Search code examples
multithreadingmatrixfortranopenblas

Can openblas do matrix multiplication with multi-threads in fortran?


In my fortran code, matrix multiplication is handled with 'dgemm' in openblas library. The size of matrix is quite big, 7000 X 7000, so I want to reduce the computational cost in the matrix manipulation.

I tried to call 'dgemm' using multi-threads, but it seems not working (working as single thread only). The 'time' command is used to record the required time to calculate. Regardless I use -lpthreads flag or not, my calculation time is the same. It seems to me that the multi-threading is not working.

The below is my test.f and compile command. Can you recommend the way that I can use multi-threads in my matrix manipulation? Sorry about the duplication of questions and too simple and fundamental things, but the existing Q&As are not working for me. Thank you for any comments!

  • In bashrc :

export OPENBLAS_LIB=/mypath/lib

export OPENBLAS_INC=/mypath/include

export OMP_NUM_THREADS=4

export GOTO_NUM_THREADS=4

export OPENBLAS_NUM_THREADS=4

  • command for source :

gfortran test.f -o test.x -lopenblas -lpthread

  • sample source

      program test
    
      implicit none
    
      integer :: i, j, k
      integer :: m, n, num_threads
      double precision :: alpha, s
      double precision, allocatable :: aa(:,:), bb(:,:), cc(:,:)
    
      call openblas_set_num_threads(4)
    
      m=7000
    
      allocate(aa(m,m))
      allocate(bb(m,m))
      allocate(cc(m,m))
      aa=1.d0
      bb=2.d0
      cc=0.d0
    
      write(*,*) 'initialization over'
    
      ! calculate matrix multiplication using library
      alpha=1.d0
      call dgemm('N', 'N', m, m, m, alpha, aa, m, bb, m, alpha, cc, m)
    
      write(*,*) 'matrix multiplication over', cc(1,1), cc(m,m)
    
      endprogram test
    

Solution

  • Whatever number of threads you are trying to set in OMP_NUM_THREADS, OPENBLAS_NUM_THREADS, MKL_NUM_THREADS or whatever other environment variable, it does not matter at all. In your code you have

    call openblas_set_num_threads(4)
    

    and that has the priority and you will always get those 4 threads if at all possible.

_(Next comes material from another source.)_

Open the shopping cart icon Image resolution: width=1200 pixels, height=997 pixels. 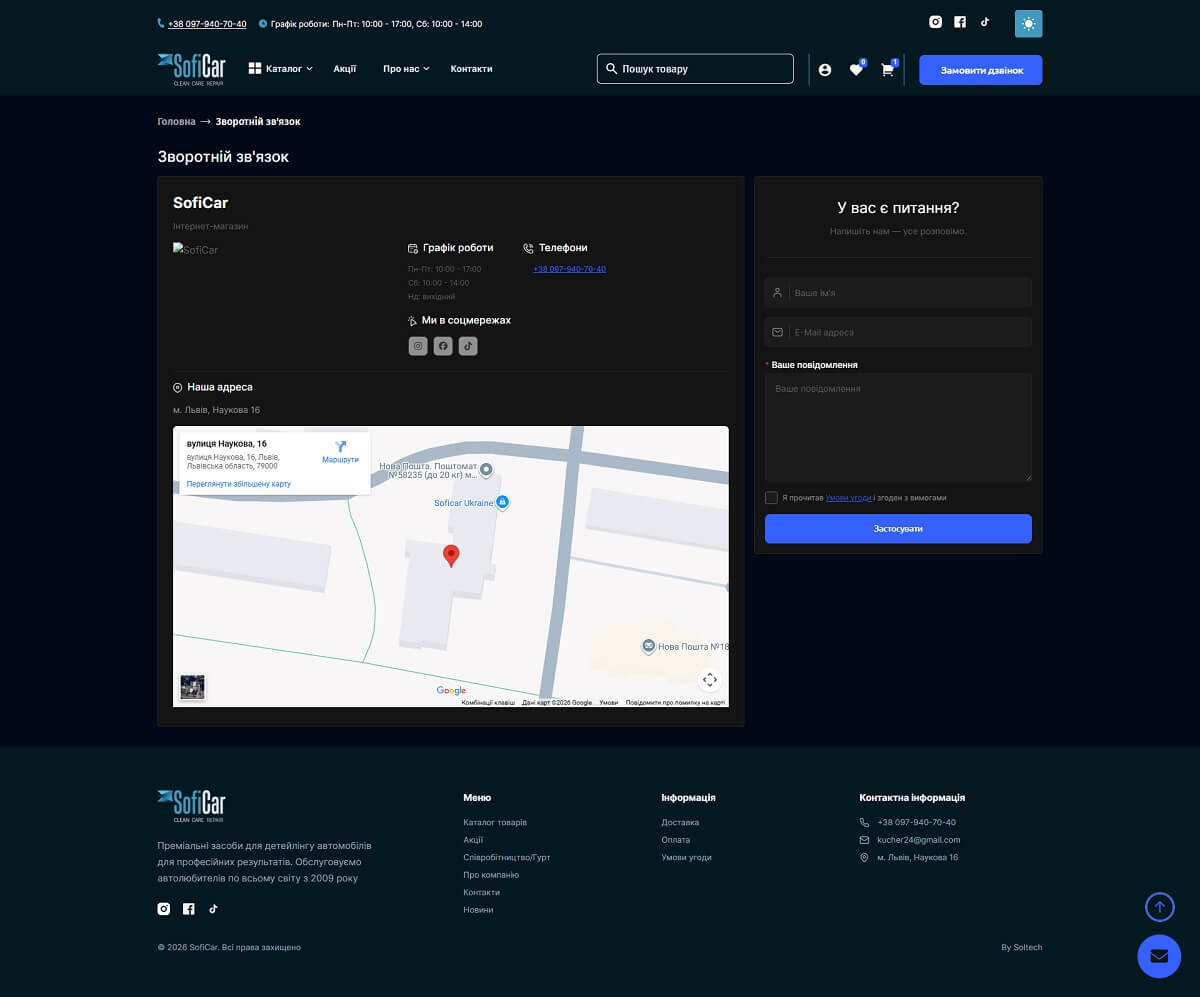click(887, 70)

    The -lpthreads is, as far as I understand it, useless. It is normally linked automatically and when you get no linker error it means it is not acually required to be linked explicitly.

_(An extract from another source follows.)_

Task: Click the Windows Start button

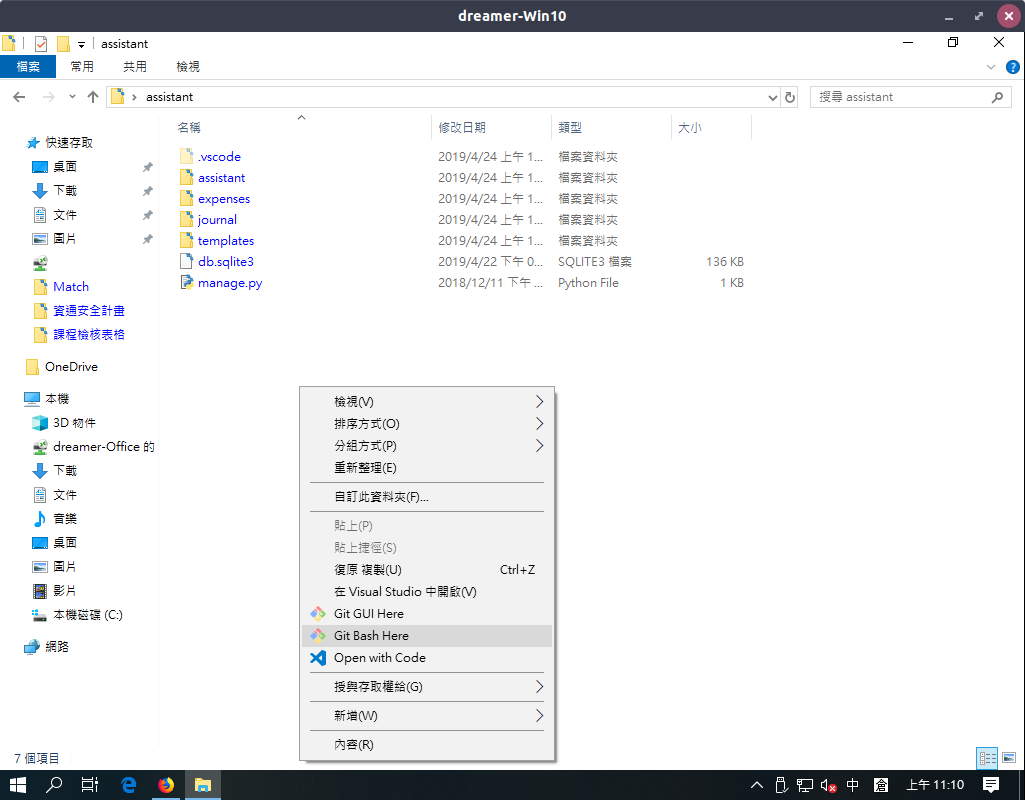Action: [x=18, y=785]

    In my tests with your code I always get around 17 seconds to run your code because of the call openblas_set_num_threads(4). When I changed it to one, I got 25 seconds. It is a simple laptop and other stuff is running. The important thing is that it also changes from 385% CPU to 99% CPU.

    I use the default binary OpenBLAS included in OpenSUSE.